For Sunday July 15, 2012

Lectionary Readings (Revised Common Lectionary, Year B)

2 Samuel 6:1–5, 12b–19 or Amos 7:7–15

Psalm 24 or Psalm 85:8–13

Ephesians 1:3–14

Mark 6:14–29

           There's lots of talk these days about Islamic violence, but the lectionary readings for the last month show how sacred violence is deeply embedded in our holy scriptures.

           "The Lord put Saul to death" because he showed mercy to the Amalekites and their king Agag (1 Chronicles 10:14, 1 Samuel 15).

David beheads Goliath, 12th century mural from Catalonia.
David beheads Goliath, 12th century mural from Catalonia.

           God has commanded Saul to "attack the Amalekites and totally destroy everything that belongs to them. Do not spare them; put to death men and women, children and infants, cattle and sheep, camels and donkeys" (1 Samuel 15).

           After his death, the Philistines mutilated Saul's corpse. "The next day, when the Philistines came to strip the dead, they found Saul and his three sons fallen on Mount Gilboa. They cut off his head and stripped off his armor, and they sent messengers throughout the land of the Philistines to proclaim the news in the temple of their idols and among their people. They put his armor in the temple of the Ashtoreths and fastened his [decapitated] body to the wall of Beth Shan" (1 Samuel 31:8–10; cf. 1 Chronicles 10:10).

           Samuel then made amends for Saul's misguided mercy; he "hewed Agag in pieces before the Lord" (1 Samuel 15:32–33).

           David beheaded Goliath, then "took the Philistine's head and brought it to Jerusalem" (1 Samuel 17).
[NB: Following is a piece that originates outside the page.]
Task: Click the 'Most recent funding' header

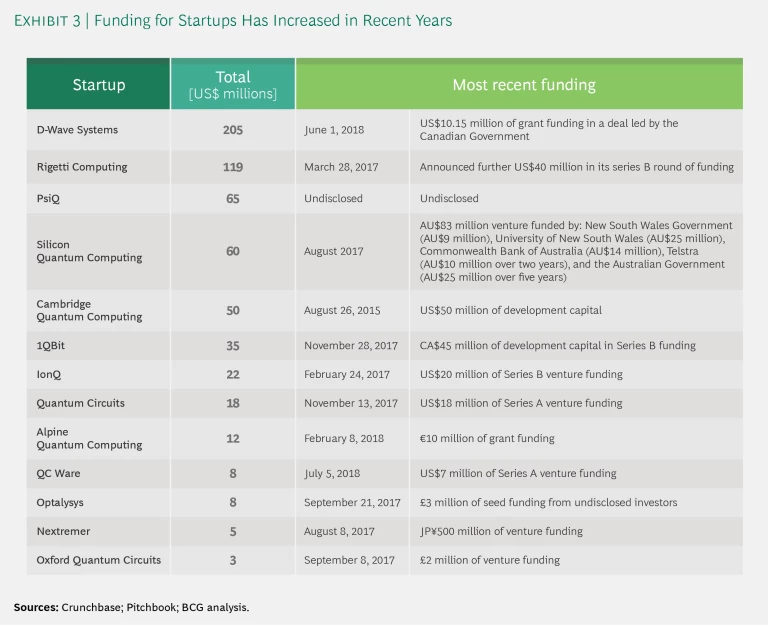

           The readings this week provide two more grisly texts. When Uzzah reached out to steady the ark of God, "the Lord's anger burned against Uzzah because of his irreverent act; therefore God struck him down and he died there beside the ark of God" (2 Samuel 6).

           And in the gospel reading, Herod beheaded John the Baptist after a dinner party dare (Mark 6).

"Samuel hewed Agag in pieces before the Lord."
"Samuel hewed Agag in pieces before the Lord."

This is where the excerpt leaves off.